## GOAL 1:
Copy the page and screen pointing records that follow the technical notes line for line, leaving out the pictures.

## READING PASSAGE:

────

# Health Systems Research & Development

## North Carolina Health Data Explorer

### Technical Notes

#### What are Quintiles?

Quintiles divide the data (100 county "observations") into five equal groups. To compute the quintiles, the data is ordered so that the smallest value is first, the next smallest is second, and so on. The ordered data is then divided into five equal groups, called "quintiles". The first quintile contains the smallest 20 observations, the second contains the next 20 observations, and so on. The middle quintile is a good measure of the middle range of the data. The highest quintile contains the top 20% of observations.

#### How does the scatter plot work?

The scatter plot diagram in the Double Map shows the correlation between the variable in Map 1 (plotted along the Y axis) with the variable in Map 2 (plotted along the X axis).  By convention, the variable along the Y axis is the dependent variable (the outcome variable), and the variable along the X axis is the independent variable (the one that theoretically "causes" the outcome).  The user can choose which data to plot on the X and Y axes by clicking on the data buttons and selecting an indicator.  For instance, one might theorize that counties where the rate of obesity is high might show a higher prevalence of diabetes.

To plot this relationship, set the "Select Data" drop-down menu on Map 1 (the top map) to show the rate for the prevalence of diabetes.  By default, this also plots the diabetes prevalence along the Y-axis (vertical) of the scatter plot. Then, set the "Select Data" drop-down menu for Map 2 (the bottom map) to show the rate of obesity. By default, this plots obesity on the X-axis (horizontal).  The scatter plot now shows the association between the obesity rate and the prevalence of diabetes in North Carolina counties.  In general, this is a positive relationship.  As the rate of obesity increases in NC counties, the prevalence of diabetes also increases.

────

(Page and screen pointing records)
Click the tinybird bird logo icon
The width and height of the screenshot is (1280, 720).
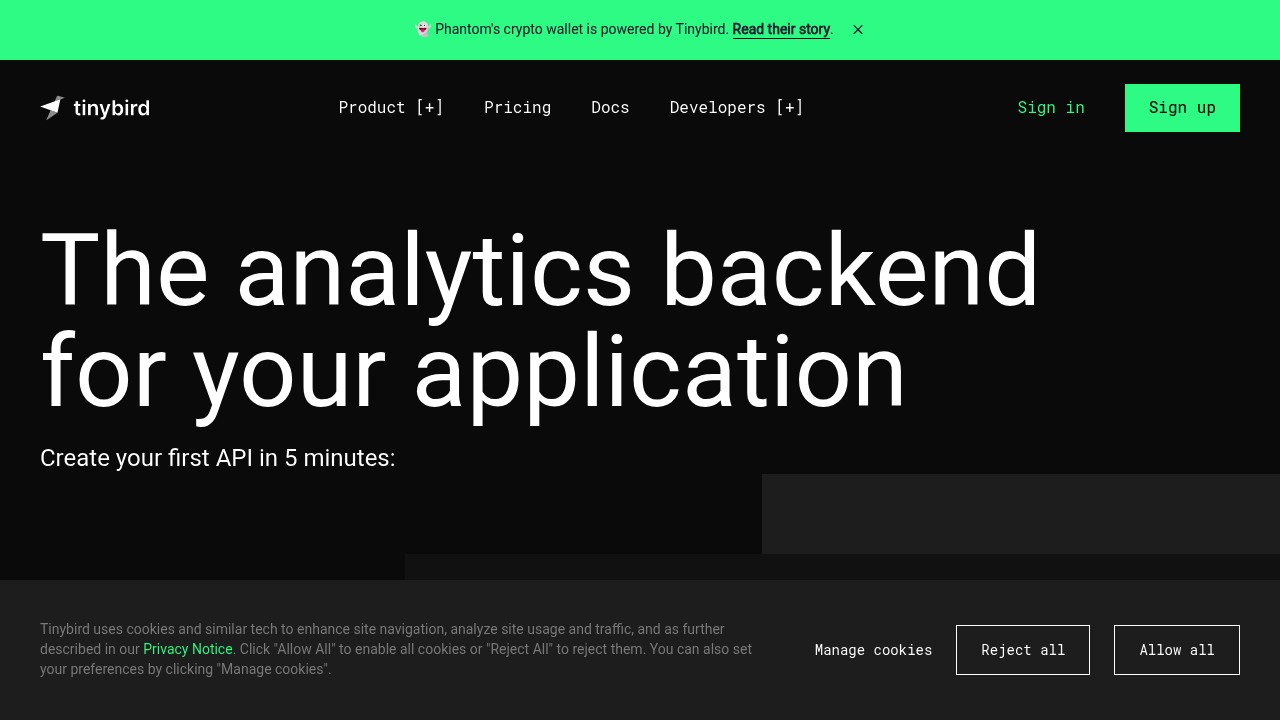[x=52, y=108]

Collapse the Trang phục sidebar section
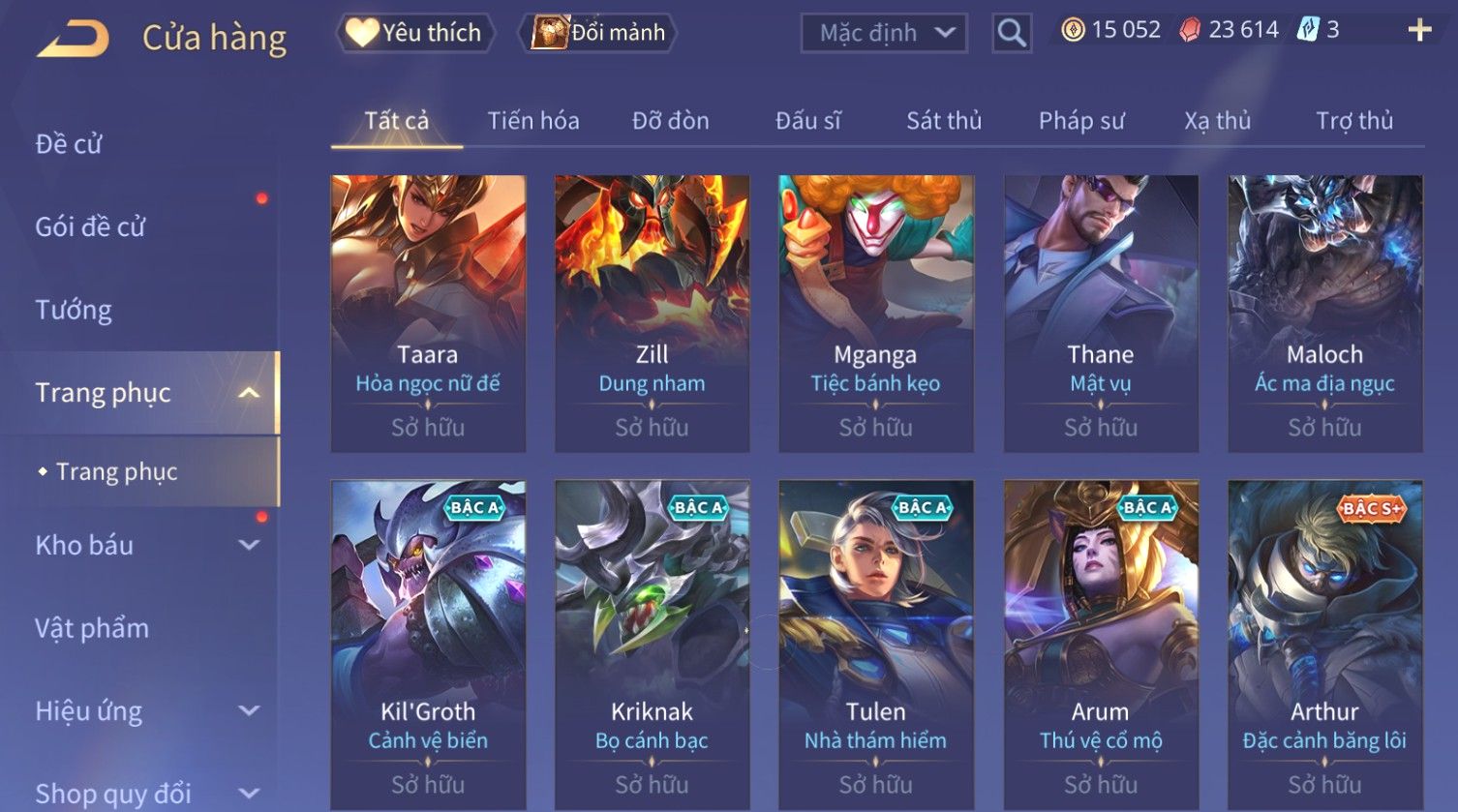pyautogui.click(x=249, y=393)
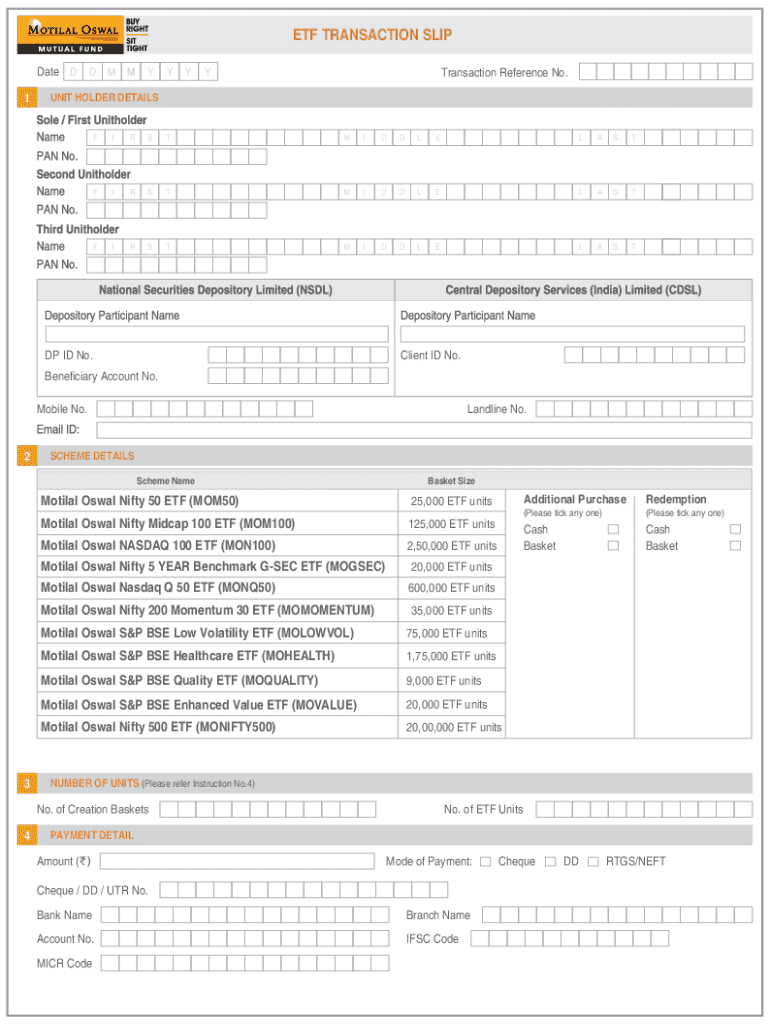Click the section 2 Scheme Details badge
This screenshot has height=1024, width=770.
click(27, 456)
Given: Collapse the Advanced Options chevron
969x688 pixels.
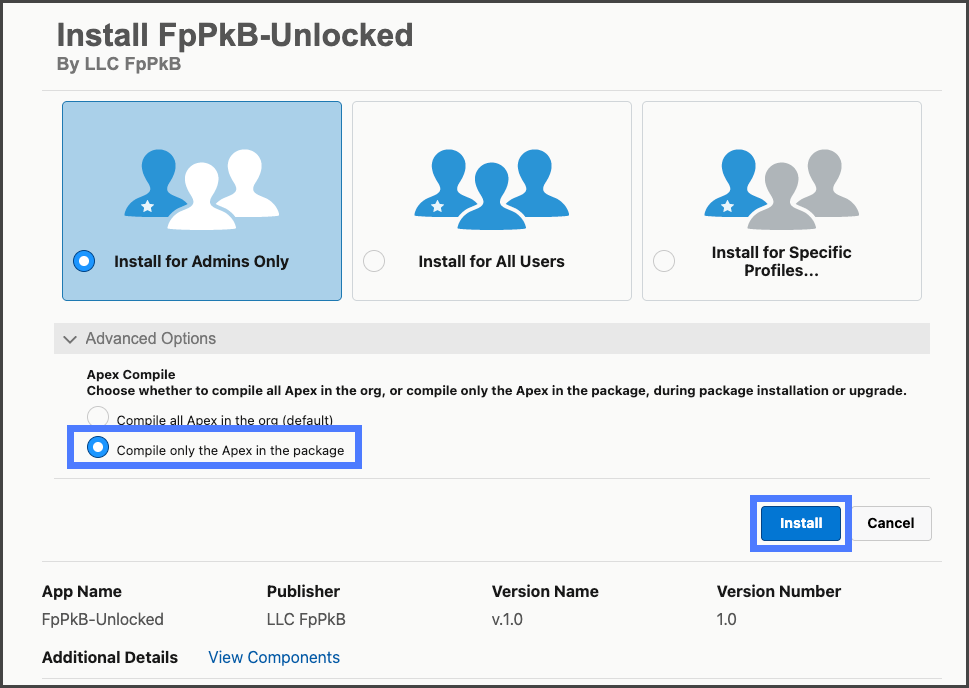Looking at the screenshot, I should click(70, 339).
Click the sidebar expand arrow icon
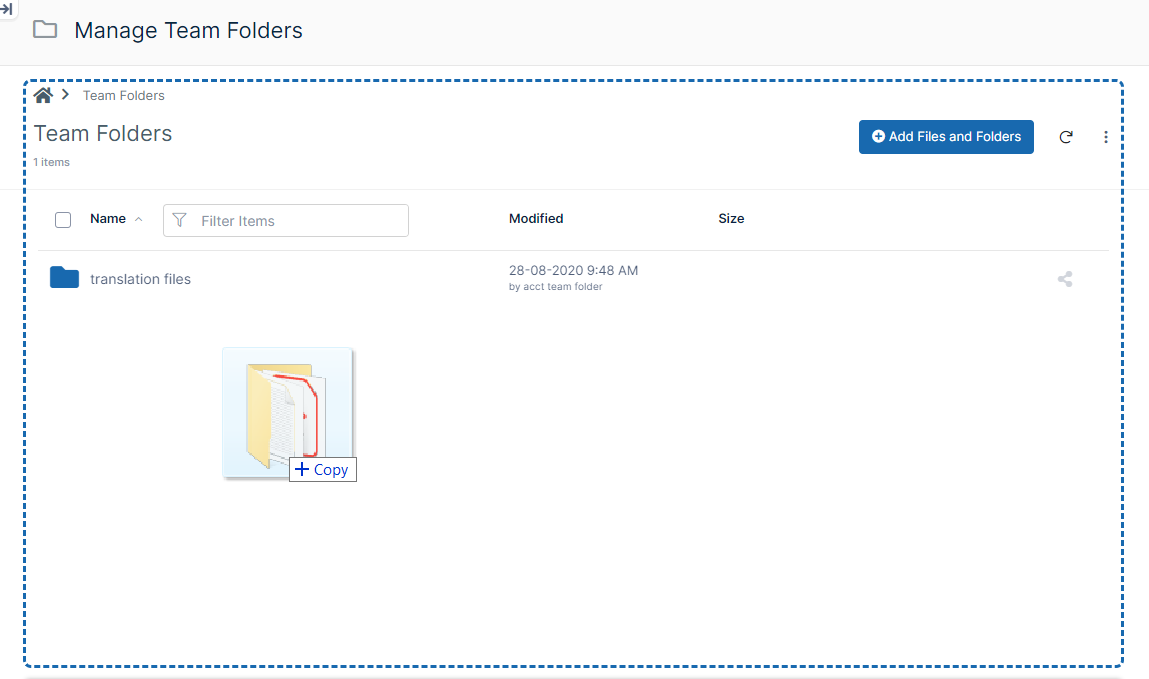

────

## GOAL 2:
Answer these from the technical notes:
(a) How many county observations do the quintiles divide?
(b) Along which axis of the scatter plot is the Map 1 variable plotted?
(c) What is the name of the drop-down menu used to choose a map's data?

## RIGHT ANSWER 1:
Click the tinybird bird logo icon
The width and height of the screenshot is (1280, 720).
[x=52, y=108]

Collapse the Trang phục sidebar section
pyautogui.click(x=249, y=393)
Click the section 2 Scheme Details badge
This screenshot has height=1024, width=770.
click(27, 456)
Given: Collapse the Advanced Options chevron
969x688 pixels.
Looking at the screenshot, I should click(70, 339).
Click the sidebar expand arrow icon

## RIGHT ANSWER 2:
(a) 100
(b) The Y axis
(c) "Select Data"